Problem requirements:
Rewrite the items from the line with "Mac (462, 2438)" to the line with "ดูอัตราค่าโทรไปแอนติกาและบาร์บูดา (440, 416)", putting "Windows" in place of "Windows PC" and leaving everything else unchanged.

Provided data:
-- BEGIN --

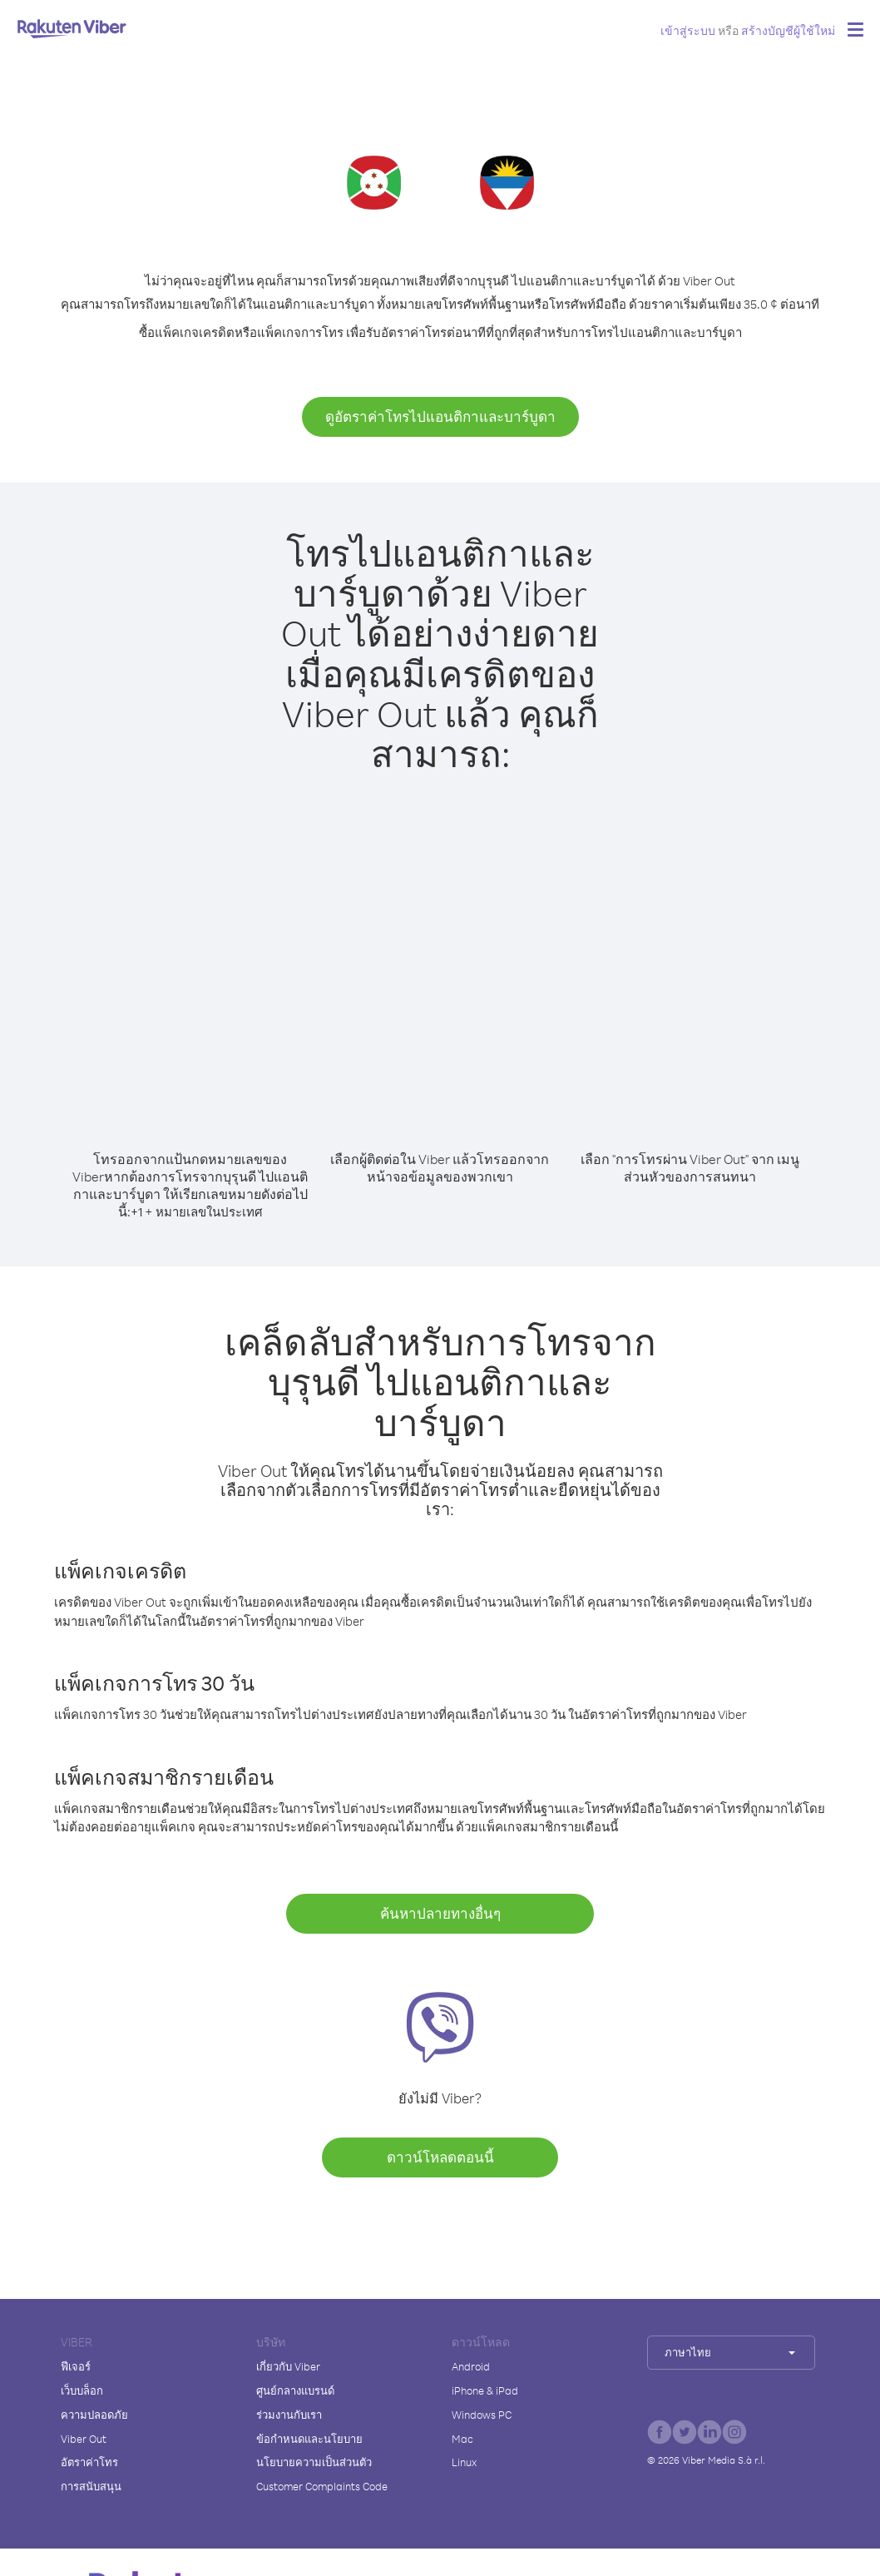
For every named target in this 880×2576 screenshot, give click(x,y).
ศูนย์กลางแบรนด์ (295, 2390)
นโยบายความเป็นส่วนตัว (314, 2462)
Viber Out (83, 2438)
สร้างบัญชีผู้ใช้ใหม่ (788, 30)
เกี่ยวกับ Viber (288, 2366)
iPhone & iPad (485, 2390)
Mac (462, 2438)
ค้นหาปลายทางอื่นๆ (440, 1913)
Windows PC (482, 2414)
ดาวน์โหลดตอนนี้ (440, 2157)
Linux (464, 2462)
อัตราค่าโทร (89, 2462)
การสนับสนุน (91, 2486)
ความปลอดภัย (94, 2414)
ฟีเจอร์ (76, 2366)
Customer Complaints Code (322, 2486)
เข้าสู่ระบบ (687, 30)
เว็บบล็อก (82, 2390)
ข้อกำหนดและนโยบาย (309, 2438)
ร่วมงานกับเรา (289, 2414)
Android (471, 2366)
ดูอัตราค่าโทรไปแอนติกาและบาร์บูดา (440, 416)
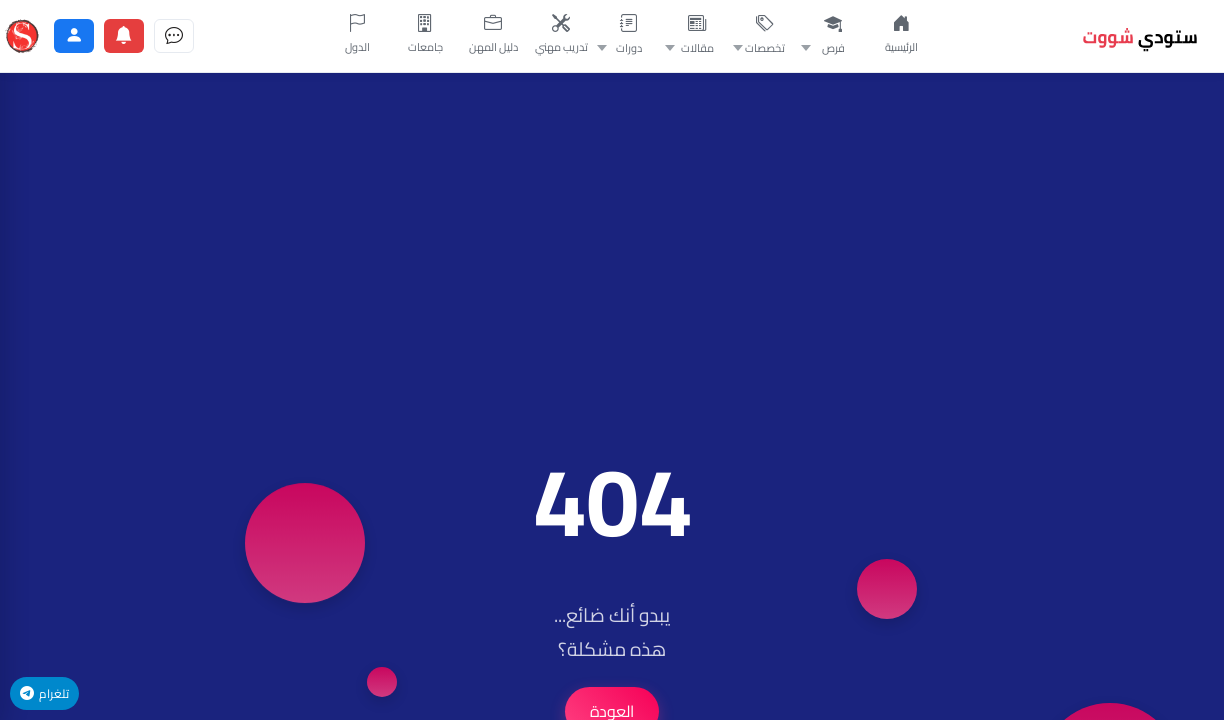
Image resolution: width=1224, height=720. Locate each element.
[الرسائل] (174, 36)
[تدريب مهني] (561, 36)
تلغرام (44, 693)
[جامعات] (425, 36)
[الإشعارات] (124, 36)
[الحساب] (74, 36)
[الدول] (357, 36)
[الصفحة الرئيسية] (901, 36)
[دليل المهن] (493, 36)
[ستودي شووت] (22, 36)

-- END --
-- BEGIN --

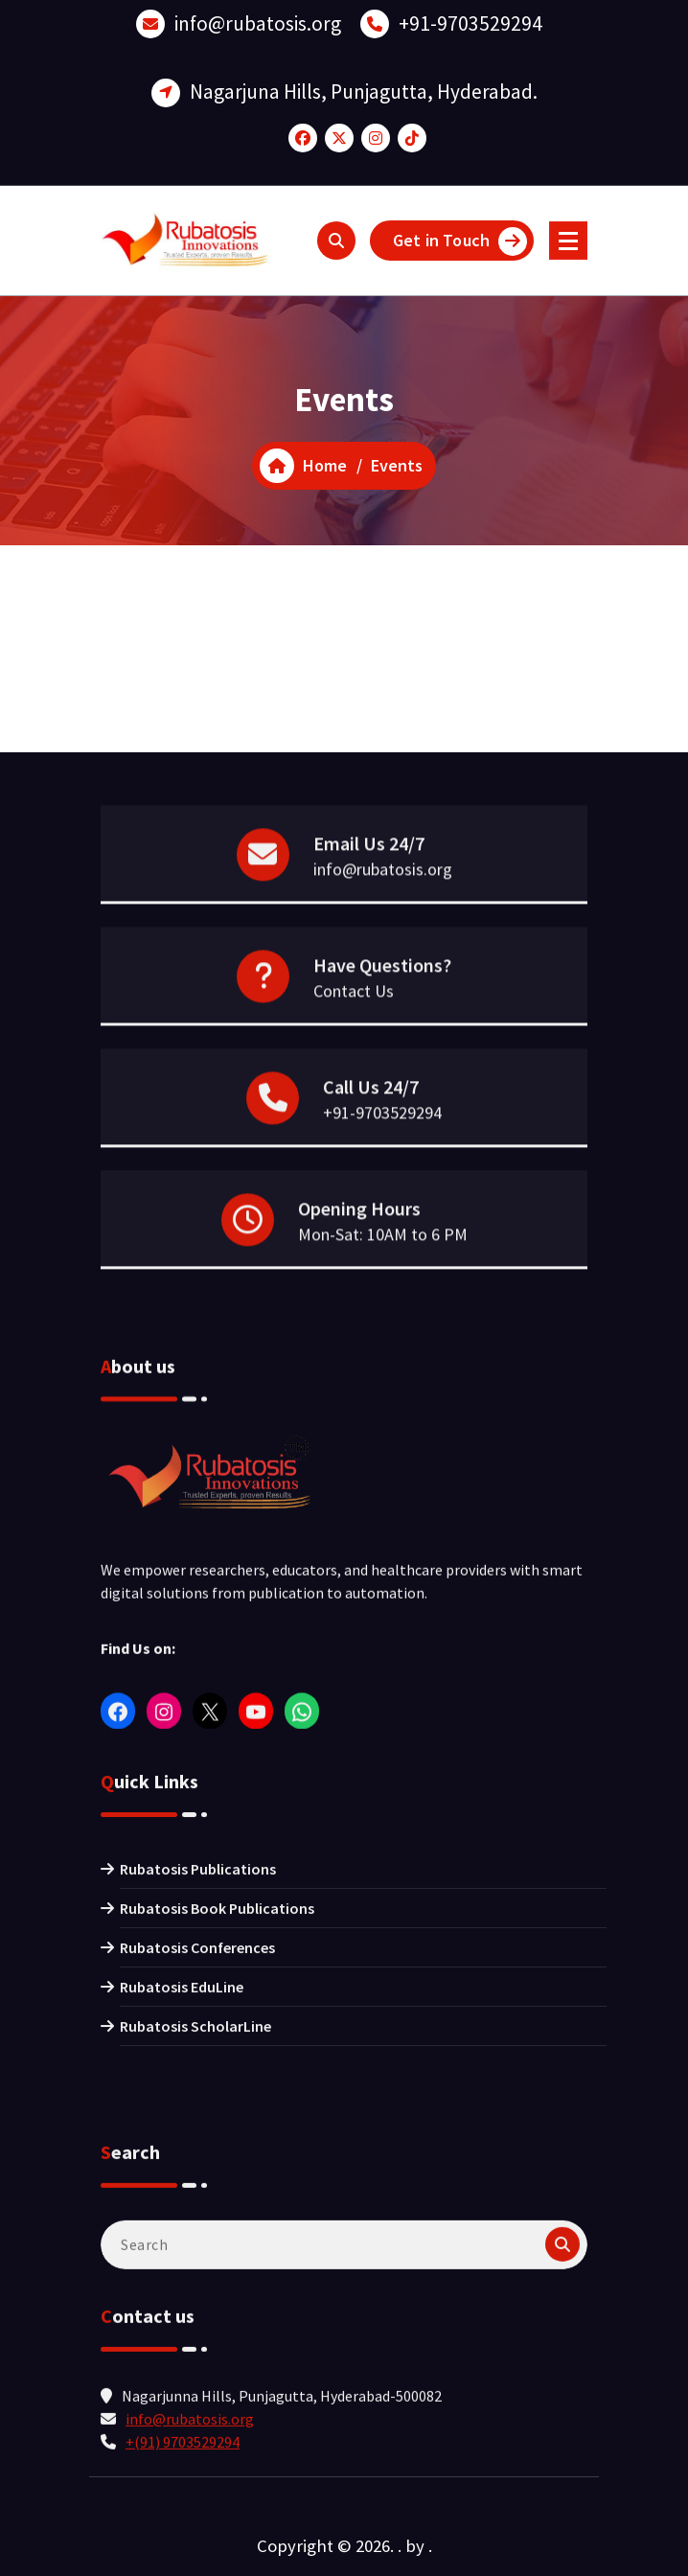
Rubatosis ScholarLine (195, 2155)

-- END --
-- BEGIN --

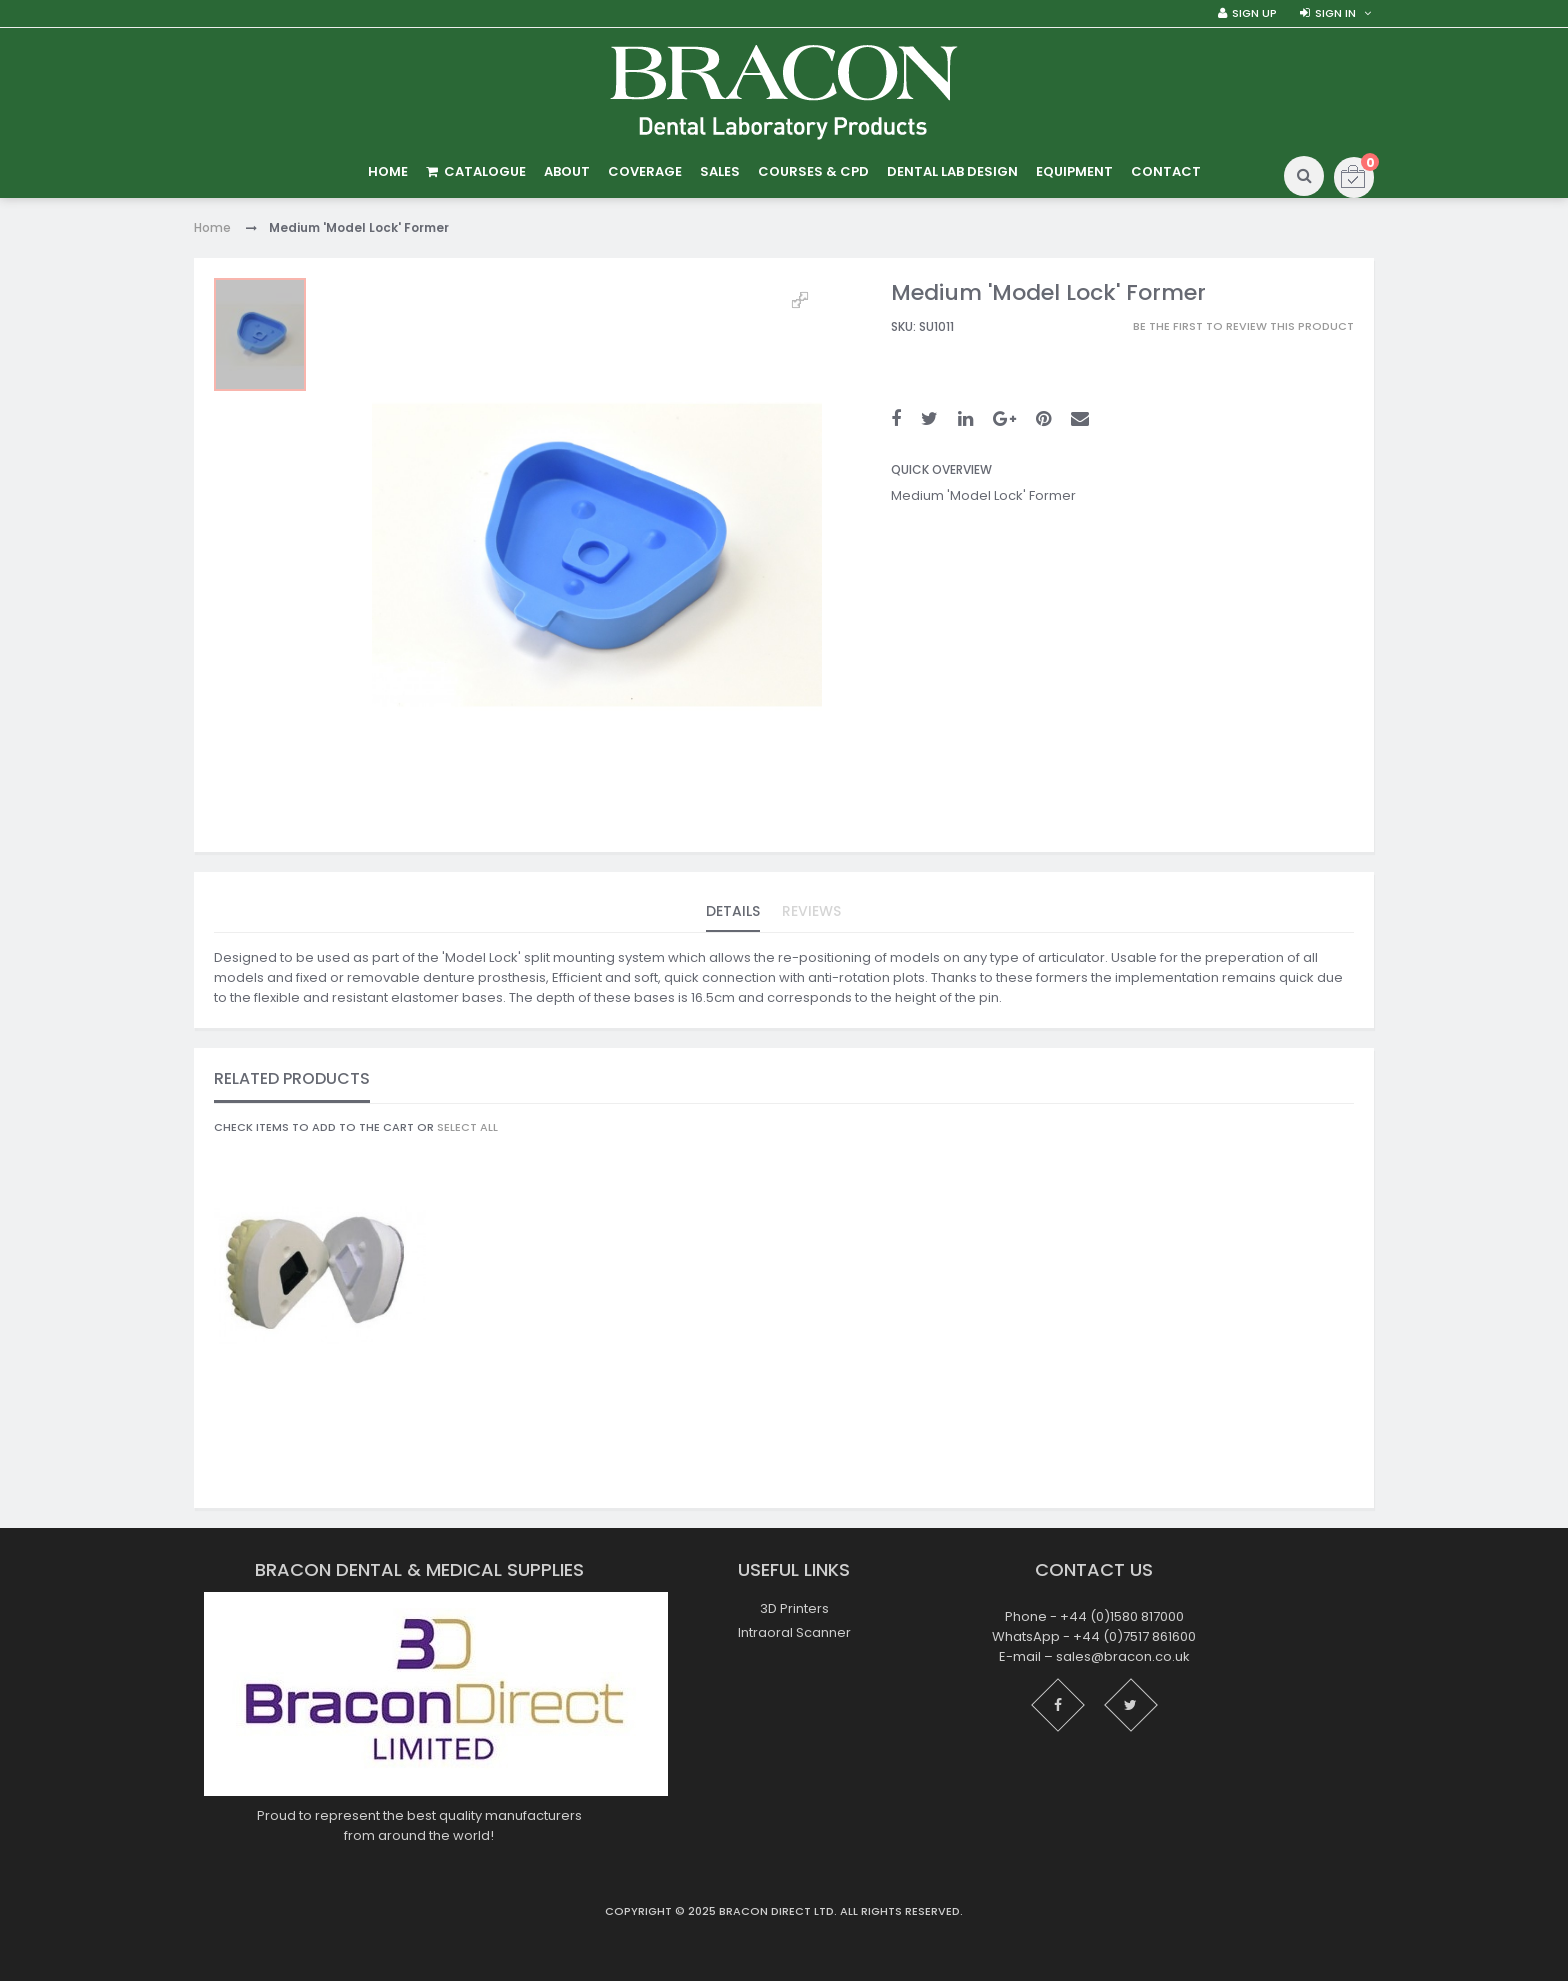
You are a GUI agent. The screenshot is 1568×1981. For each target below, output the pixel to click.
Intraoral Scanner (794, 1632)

-- END --

Finished task:
Mac (462, 2438)
ค้นหาปลายทางอื่นๆ (440, 1913)
Windows (482, 2414)
ดาวน์โหลดตอนนี้ (440, 2157)
Linux (464, 2462)
อัตราค่าโทร (89, 2462)
การสนับสนุน (91, 2486)
ความปลอดภัย (94, 2414)
ฟีเจอร์ (76, 2366)
Customer Complaints Code (322, 2486)
เข้าสู่ระบบ (687, 30)
เว็บบล็อก (82, 2390)
ข้อกำหนดและนโยบาย (309, 2438)
ร่วมงานกับเรา (289, 2414)
Android (471, 2366)
ดูอัตราค่าโทรไปแอนติกาและบาร์บูดา (440, 416)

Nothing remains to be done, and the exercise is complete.